Requisitos de la tarea
#1 Resume el fragmento en dos oraciones.
#2 Reproduce el fragmento desde "Bruce McLaren y" y continúa hasta "ellos, la preferida.".
#3 Responde según el fragmento a estas preguntas:
(a) ¿Qué dos pilotos trastean en el interior de un GT40?
(b) ¿Qué prueba era, para muchos pilotos, la preferida?
(c) ¿Con ayuda de qué se prueban hoy los vehículos con antelación?

Fragmento del texto
Bruce McLaren y Phil Hill trastean en el interior de un GT40. La escena, quizás por poco habitual para nuestros parámetros actuales, emana una atmósfera ciertamente especial que es difícil de imaginar que sucediese hoy en día y es que como tantas otras cosas, forma parte de ese pasado de nuestro deporte que todos sabemos que jamás volverá.
Pero tampoco hay milagro que valga, entendámonos. Cuando está tomada la instantánea, en la segunda mitad de la década de los sesenta del siglo pasado, los pilotos de Fórmula 1 acostumbraban a completar su calendario laboral participando en diferentes pruebas de automovilismo que por cercanía u oportunidad, les permitían seguir acumulando kilómetros y toneladas de experiencia al volante. Obviamente, las 24 Horas de Le Mans era una de ellas y para muchos de ellos, la preferida.
No existían por aquel entonces ni los férreos blindajes ni los puntillosos pormenores contractuales que en la actualidad, impiden que un conductor de F1 se juegue la vida en otras actividades una vez ha comenzado la temporada oficial, ya que los seguros contratados por las escuderías y por ellos mismos, alcanzarían montantes desorbitados.
También es verdad que un piloto cobraba un salario mucho más bajo que ahora precisamente por que el término exclusividad todavía no se había implantado en la parrilla, de manera que para llegar holgadamente a fin de mes se hacía a veces necesario realizar trabajillos esporádicos como correr en una prueba de Resistencia o en un campeonato nacional o continental. Se veía bien, resultaba bueno para equipos y artistas del volante y al final, se podría decir que todo el mundo salía ganando, razón por la cual, el formato, que llevaba vigente desde casi los inicios del automovilismo deportivo, aún daría para ser explotado bastantes años más allá del instante que recoge la fotografía que abre esta entrada.
También es verdad y cabe recordarlo, que en aquella etapa que estamos visitando también había lugar para el colegueo, de forma que tal o cual conductor se prestaba a colaborar en la aventura de un amigo por el simple placer de hacerlo, sin remuneración alguna, vamos. Pero todo esto desapareció hace tiempo. Los modernos profesionales se implican de una manera que a Bruce y a Phil les parecería sencillamente impensable.
Los vehículos son probados con antelación gracias a la intervención de potentes simuladores y la actividad en sí misma, no precisa de que el piloto se mueva de su base de operaciones para acumular experiencia y horas de rodaje. Es cierto que esta es ahora fundamentalmente virtual, pero de parecida a manera a como ocurría entonces, sirve para prácticamente lo mismo: mejorar el modo de conducción y entender más y más la máquina una vez el conductor se pone definitivamente a sus mandos.

Datos proporcionados

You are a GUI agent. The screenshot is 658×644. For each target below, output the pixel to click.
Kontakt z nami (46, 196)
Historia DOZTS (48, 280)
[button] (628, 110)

Resultados
#1 En la segunda mitad de los años sesenta, los pilotos de Fórmula 1 completaban su calendario con otras pruebas de automovilismo, como las 24 Horas de Le Mans, porque no existían las restricciones contractuales actuales y cobraban salarios mucho más bajos. Todo eso desapareció hace tiempo, y hoy los vehículos se prueban con antelación mediante potentes simuladores.

#2
Bruce McLaren y Phil Hill trastean en el interior de un GT40. La escena, quizás por poco habitual para nuestros parámetros actuales, emana una atmósfera ciertamente especial que es difícil de imaginar que sucediese hoy en día y es que como tantas otras cosas, forma parte de ese pasado de nuestro deporte que todos sabemos que jamás volverá.
Pero tampoco hay milagro que valga, entendámonos. Cuando está tomada la instantánea, en la segunda mitad de la década de los sesenta del siglo pasado, los pilotos de Fórmula 1 acostumbraban a completar su calendario laboral participando en diferentes pruebas de automovilismo que por cercanía u oportunidad, les permitían seguir acumulando kilómetros y toneladas de experiencia al volante. Obviamente, las 24 Horas de Le Mans era una de ellas y para muchos de ellos, la preferida.

#3
(a) Bruce McLaren y Phil Hill.
(b) Las 24 Horas de Le Mans.
(c) Con potentes simuladores.